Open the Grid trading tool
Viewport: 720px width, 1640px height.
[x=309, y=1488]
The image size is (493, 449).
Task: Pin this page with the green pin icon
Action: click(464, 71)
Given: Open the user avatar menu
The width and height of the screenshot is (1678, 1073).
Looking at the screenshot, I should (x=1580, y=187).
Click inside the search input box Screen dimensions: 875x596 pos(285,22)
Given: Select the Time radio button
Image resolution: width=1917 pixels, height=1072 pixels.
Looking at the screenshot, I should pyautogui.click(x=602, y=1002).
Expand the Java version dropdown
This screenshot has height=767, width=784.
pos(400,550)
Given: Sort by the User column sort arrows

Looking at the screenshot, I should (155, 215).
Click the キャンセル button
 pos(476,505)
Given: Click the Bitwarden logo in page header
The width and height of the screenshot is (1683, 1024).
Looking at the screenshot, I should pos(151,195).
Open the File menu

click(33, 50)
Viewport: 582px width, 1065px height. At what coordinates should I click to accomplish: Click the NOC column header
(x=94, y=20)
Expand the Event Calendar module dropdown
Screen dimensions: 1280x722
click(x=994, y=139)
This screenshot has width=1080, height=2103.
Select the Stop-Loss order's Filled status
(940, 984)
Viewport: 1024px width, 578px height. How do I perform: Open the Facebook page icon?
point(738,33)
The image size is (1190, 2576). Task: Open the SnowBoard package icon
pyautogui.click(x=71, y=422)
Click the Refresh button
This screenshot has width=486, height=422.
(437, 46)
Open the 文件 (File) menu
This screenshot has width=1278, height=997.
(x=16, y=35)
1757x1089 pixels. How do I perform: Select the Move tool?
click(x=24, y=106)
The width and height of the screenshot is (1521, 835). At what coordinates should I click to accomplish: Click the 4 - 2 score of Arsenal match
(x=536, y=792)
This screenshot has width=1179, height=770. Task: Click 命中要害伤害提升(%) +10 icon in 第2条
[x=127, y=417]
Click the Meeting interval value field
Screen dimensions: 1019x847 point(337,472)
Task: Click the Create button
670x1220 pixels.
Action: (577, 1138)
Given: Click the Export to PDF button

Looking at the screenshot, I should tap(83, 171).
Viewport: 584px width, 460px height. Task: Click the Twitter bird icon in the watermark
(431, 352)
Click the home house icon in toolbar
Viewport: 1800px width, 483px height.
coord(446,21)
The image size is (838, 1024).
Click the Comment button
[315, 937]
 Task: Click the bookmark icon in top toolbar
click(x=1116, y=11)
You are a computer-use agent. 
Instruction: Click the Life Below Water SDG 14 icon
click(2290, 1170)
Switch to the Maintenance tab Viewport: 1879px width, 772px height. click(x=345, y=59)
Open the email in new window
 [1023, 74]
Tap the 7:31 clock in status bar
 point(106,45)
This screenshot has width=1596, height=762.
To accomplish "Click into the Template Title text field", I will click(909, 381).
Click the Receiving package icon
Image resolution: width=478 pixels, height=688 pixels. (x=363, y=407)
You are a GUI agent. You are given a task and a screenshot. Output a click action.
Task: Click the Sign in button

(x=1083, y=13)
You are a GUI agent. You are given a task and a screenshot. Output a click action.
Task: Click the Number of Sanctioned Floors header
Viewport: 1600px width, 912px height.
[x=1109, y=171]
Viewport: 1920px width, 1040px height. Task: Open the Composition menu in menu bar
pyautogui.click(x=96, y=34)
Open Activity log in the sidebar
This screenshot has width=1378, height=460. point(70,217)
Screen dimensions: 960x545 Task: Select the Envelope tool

########

Copy the full listing verbatim.

Open the Grid trading tool
Viewport: 720px width, 1640px height.
[x=309, y=1488]
The image size is (493, 449).
Task: Pin this page with the green pin icon
Action: click(464, 71)
Given: Open the user avatar menu
The width and height of the screenshot is (1678, 1073).
Looking at the screenshot, I should (x=1580, y=187).
Click inside the search input box Screen dimensions: 875x596 pos(285,22)
Given: Select the Time radio button
Image resolution: width=1917 pixels, height=1072 pixels.
Looking at the screenshot, I should pyautogui.click(x=602, y=1002).
Expand the Java version dropdown
This screenshot has height=767, width=784.
pos(400,550)
Given: Sort by the User column sort arrows

Looking at the screenshot, I should (155, 215).
Click the キャンセル button
 pos(476,505)
Given: Click the Bitwarden logo in page header
The width and height of the screenshot is (1683, 1024).
Looking at the screenshot, I should pos(151,195).
Open the File menu

click(33, 50)
Viewport: 582px width, 1065px height. At what coordinates should I click to accomplish: Click the NOC column header
(x=94, y=20)
Expand the Event Calendar module dropdown
Screen dimensions: 1280x722
click(x=994, y=139)
This screenshot has width=1080, height=2103.
Select the Stop-Loss order's Filled status
(940, 984)
Viewport: 1024px width, 578px height. How do I perform: Open the Facebook page icon?
point(738,33)
The image size is (1190, 2576). Task: Open the SnowBoard package icon
pyautogui.click(x=71, y=422)
Click the Refresh button
This screenshot has width=486, height=422.
(437, 46)
Open the 文件 (File) menu
This screenshot has width=1278, height=997.
(x=16, y=35)
1757x1089 pixels. How do I perform: Select the Move tool?
click(x=24, y=106)
The width and height of the screenshot is (1521, 835). At what coordinates should I click to accomplish: Click the 4 - 2 score of Arsenal match
(x=536, y=792)
This screenshot has width=1179, height=770. Task: Click 命中要害伤害提升(%) +10 icon in 第2条
[x=127, y=417]
Click the Meeting interval value field
Screen dimensions: 1019x847 point(337,472)
Task: Click the Create button
670x1220 pixels.
Action: (577, 1138)
Given: Click the Export to PDF button

Looking at the screenshot, I should tap(83, 171).
Viewport: 584px width, 460px height. Task: Click the Twitter bird icon in the watermark
(431, 352)
Click the home house icon in toolbar
Viewport: 1800px width, 483px height.
coord(446,21)
The image size is (838, 1024).
Click the Comment button
[315, 937]
 Task: Click the bookmark icon in top toolbar
click(x=1116, y=11)
You are a computer-use agent. 
Instruction: Click the Life Below Water SDG 14 icon
click(2290, 1170)
Switch to the Maintenance tab Viewport: 1879px width, 772px height. click(x=345, y=59)
Open the email in new window
 [1023, 74]
Tap the 7:31 clock in status bar
 point(106,45)
This screenshot has width=1596, height=762.
To accomplish "Click into the Template Title text field", I will click(909, 381).
Click the Receiving package icon
Image resolution: width=478 pixels, height=688 pixels. (x=363, y=407)
You are a GUI agent. You are given a task and a screenshot. Output a click action.
Task: Click the Sign in button

(x=1083, y=13)
You are a GUI agent. You are given a task and a screenshot. Output a click action.
Task: Click the Number of Sanctioned Floors header
Viewport: 1600px width, 912px height.
[x=1109, y=171]
Viewport: 1920px width, 1040px height. Task: Open the Composition menu in menu bar
pyautogui.click(x=96, y=34)
Open Activity log in the sidebar
This screenshot has width=1378, height=460. point(70,217)
Screen dimensions: 960x545 Task: Select the Envelope tool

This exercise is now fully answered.